O advogado no divórcio consensual

Benedito Wilson

25.02.2007

No início deste ano, foi editada a Lei nº 11.441, que, dentre outras previsões, possibilita a realização de separação e divórcio consensuais por via administrativa. De acordo com a lei, não será mais necessário o ajuizamento de ações para homologação de separações e divórcios consensuais, desde que o casal não possua filhos menores ou incapazes. Os interessados poderão simplesmente registrar em cartório de notas a separação ou divórcio, em escritura onde definirão a partilha de bens, se houver, a pensão alimentícia e a volta ao uso do nome de solteiro por um dos cônjuges.

Esse procedimento deixa ao Poder Judiciário a incumbência de processar apenas as ações de separação e divórcio litigiosos e aquelas em que o casal possua filhos menores. Nessas hipóteses, convém que as ações permaneçam sob a tutela judicial, no primeiro caso para que se resolva o conflito entre as partes, e no segundo para definição da guarda e em proteção aos direitos e interesses do menor.

Assim, o objetivo da lei foi tornar mais célere e menos burocrática a separação e o divórcio, facilitando a vida dos interessados, além de reduzir o número de ações na Justiça, já assoberbada de processos para apreciação. No primeiro momento, deu-se uma situação insólita, logo superada: a lei estava em vigor, mas os cartórios não sabiam como cumpri-la.

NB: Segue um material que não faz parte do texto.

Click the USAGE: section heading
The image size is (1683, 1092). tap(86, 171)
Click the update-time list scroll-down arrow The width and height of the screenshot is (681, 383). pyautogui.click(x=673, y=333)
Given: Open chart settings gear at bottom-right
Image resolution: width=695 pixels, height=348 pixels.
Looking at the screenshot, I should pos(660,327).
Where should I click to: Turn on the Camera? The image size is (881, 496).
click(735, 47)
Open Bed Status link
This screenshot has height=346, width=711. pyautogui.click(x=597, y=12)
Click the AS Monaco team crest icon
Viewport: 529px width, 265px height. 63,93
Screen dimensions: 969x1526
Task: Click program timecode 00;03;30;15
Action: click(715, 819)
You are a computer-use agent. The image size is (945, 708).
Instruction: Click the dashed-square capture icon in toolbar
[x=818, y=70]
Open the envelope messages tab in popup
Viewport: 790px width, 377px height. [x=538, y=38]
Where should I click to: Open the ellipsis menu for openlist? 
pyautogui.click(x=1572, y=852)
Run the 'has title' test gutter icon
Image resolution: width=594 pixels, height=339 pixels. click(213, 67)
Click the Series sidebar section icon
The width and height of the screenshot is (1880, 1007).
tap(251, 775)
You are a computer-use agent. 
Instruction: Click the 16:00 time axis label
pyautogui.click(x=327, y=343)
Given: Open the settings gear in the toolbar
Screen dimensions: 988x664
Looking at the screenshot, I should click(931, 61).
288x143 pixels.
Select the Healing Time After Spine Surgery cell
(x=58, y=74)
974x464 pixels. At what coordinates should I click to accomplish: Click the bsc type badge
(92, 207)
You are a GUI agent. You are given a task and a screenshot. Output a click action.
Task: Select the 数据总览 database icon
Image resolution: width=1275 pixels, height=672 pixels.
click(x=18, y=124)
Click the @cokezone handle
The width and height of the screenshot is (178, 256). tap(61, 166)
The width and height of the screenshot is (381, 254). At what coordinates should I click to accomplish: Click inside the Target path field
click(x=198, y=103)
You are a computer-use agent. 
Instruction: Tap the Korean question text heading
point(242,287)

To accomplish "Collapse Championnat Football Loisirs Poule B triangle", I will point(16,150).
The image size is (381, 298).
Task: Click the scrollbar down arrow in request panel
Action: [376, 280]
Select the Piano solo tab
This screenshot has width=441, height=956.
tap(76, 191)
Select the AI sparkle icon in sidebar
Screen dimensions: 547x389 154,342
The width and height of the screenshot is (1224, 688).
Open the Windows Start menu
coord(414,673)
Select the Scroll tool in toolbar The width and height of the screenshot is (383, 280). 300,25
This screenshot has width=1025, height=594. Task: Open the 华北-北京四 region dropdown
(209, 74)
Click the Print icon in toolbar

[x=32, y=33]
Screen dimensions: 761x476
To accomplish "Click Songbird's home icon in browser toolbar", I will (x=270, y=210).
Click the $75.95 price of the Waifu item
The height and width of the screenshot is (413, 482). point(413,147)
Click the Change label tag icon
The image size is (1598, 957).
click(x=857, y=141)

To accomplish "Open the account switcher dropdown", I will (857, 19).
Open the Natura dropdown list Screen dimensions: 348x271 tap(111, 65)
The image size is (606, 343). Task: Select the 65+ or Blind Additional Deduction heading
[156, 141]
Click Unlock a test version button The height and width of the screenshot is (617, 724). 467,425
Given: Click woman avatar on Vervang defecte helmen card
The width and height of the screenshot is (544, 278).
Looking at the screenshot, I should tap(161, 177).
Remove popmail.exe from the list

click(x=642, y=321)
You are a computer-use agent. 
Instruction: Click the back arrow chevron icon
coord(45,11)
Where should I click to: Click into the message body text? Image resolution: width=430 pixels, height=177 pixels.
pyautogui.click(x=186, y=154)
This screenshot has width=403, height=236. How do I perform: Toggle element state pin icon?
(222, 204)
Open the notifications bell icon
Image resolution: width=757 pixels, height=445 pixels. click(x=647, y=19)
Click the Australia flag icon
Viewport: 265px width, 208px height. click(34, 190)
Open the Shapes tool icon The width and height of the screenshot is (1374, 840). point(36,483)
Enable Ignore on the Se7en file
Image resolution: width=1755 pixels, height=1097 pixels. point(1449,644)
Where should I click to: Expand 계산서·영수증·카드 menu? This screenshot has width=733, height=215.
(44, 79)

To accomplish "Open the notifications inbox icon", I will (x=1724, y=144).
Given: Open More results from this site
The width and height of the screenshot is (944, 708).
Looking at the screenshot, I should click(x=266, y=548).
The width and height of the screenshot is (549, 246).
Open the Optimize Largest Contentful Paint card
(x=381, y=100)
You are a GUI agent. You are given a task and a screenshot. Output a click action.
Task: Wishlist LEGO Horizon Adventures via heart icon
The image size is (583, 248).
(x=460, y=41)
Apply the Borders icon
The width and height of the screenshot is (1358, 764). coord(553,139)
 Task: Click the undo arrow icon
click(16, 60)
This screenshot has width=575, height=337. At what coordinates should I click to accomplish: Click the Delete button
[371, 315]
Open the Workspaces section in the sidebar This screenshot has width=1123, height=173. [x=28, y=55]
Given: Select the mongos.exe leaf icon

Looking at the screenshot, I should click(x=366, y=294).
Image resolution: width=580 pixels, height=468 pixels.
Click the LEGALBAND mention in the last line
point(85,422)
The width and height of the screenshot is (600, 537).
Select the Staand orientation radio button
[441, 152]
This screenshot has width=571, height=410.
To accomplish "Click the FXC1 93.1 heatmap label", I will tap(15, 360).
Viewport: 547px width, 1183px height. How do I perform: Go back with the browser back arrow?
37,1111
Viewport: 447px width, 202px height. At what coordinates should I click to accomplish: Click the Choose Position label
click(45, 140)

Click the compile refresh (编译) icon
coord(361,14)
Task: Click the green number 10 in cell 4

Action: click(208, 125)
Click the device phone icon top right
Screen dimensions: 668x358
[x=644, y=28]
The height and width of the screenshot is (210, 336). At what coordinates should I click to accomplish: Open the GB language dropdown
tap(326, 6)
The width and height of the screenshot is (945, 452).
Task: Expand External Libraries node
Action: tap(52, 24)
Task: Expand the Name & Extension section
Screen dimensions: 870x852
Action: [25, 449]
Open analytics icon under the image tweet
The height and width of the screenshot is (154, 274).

Temia-se, ainda, o elevado custo do procedimento traçado na nova lei, logo contornado em nosso Estado. A escritura e demais atos notariais serão gratuitos aos comprovadamente pobres. Apesar das aparentes vantagens, uma parcela de magistrados criticou a nova lei. Essas reações já eram esperadas. No meio jurídico, diz-se que 'competência é poder', ou seja, quanto mais atribuições tiver o Poder Judiciário, mais forte politicamente ele será. Por isso, não surpreende que haja alguma reação de juízes, em que pese a diminuição potencial das ações a serem submetidas a seu crivo e a mais rápida entrega da justiça que poderá advir desse fato.

Não convence a alegação de que, frente ao juiz, o casal será melhor aconselhado e assistido. Na prática, não é assim que as coisas se passam. Quem já passou pela experiência de separar-se ou divorciar-se consensualmente percebeu que muitas vezes o casal visualiza o juiz, mas sua ação resume-se em questionar o casal sobre a impossibilidade de retomada da vida conjugal. Em seguida à negativa dos cônjuges, é lavrada a ata, sem outras considerações. Assim é feito não por desídia ou descaso do juiz, mas porque a experiência indica que, em juízo, o casal realmente apenas quer a rápida solução de sua situação, sem maiores delongas.

Na tramitação do projeto de lei, no Congresso Nacional, originalmente se previa ser facultativa a assistência de advogado. A intervenção da OAB no processo legislativo foi responsável pela alteração da proposta original, de maneira que a nova lei exige a participação do advogado nos casos por ela tratados. Com o que ouso discordar.

O advogado é essencial à administração da justiça. E cabe reconhecer seu imprescindível papel junto ao Poder Judiciário, na defesa dos direitos e garantias do cidadão. Todavia, a exigência de sua participação nos procedimentos em análise parece descabida, vez que a nova lei cuida justamente de imprimir às ações de divórcio e separação consensual maior agilidade, tornando-a menos formal. Nesse contexto, seria mais razoável, na forma do projeto original, que a assistência por advogado fosse facultativa, e não obrigatória.

O argumento da necessidade de um profissional especializado para proteger os direitos do casal e verificar a regularidade do teor da escritura sucumbe ante à realidade. A singeleza das hipóteses abarcadas pela nova lei não permite maior campo para a assistência jurídica: as partes não terão nenhuma discordância quanto à divisão de bens, nem filhos menores para se definir a guarda.

Verifica-se nos cartórios, após a edição da nova lei, o casal se fazer acompanhar de um advogado amigo de ambos, que até ali se dirige apenas para assinar a escritura, sem nenhuma outra participação. É o retrato pronto e acabado da desnecessidade de sua presença, obrigatória por força de um corporativismo arcaico. Por vez, a assistência por advogado representará, nesses casos, o maior custo para o casal. É previsível que esse ônus econômico faça com que casais de menor renda, dispensados pela lei do pagamento das taxas notariais, deixem de fazer uso desse benefício legal. Ora, se o objetivo da lei é suprimir burocracia no procedimento de separação - tanto é que dispensou a presença do juiz de direito e do promotor de justiça -, a obrigatoriedade da assistência por advogado foi um retrocesso e um descabido desprestígio à própria lei.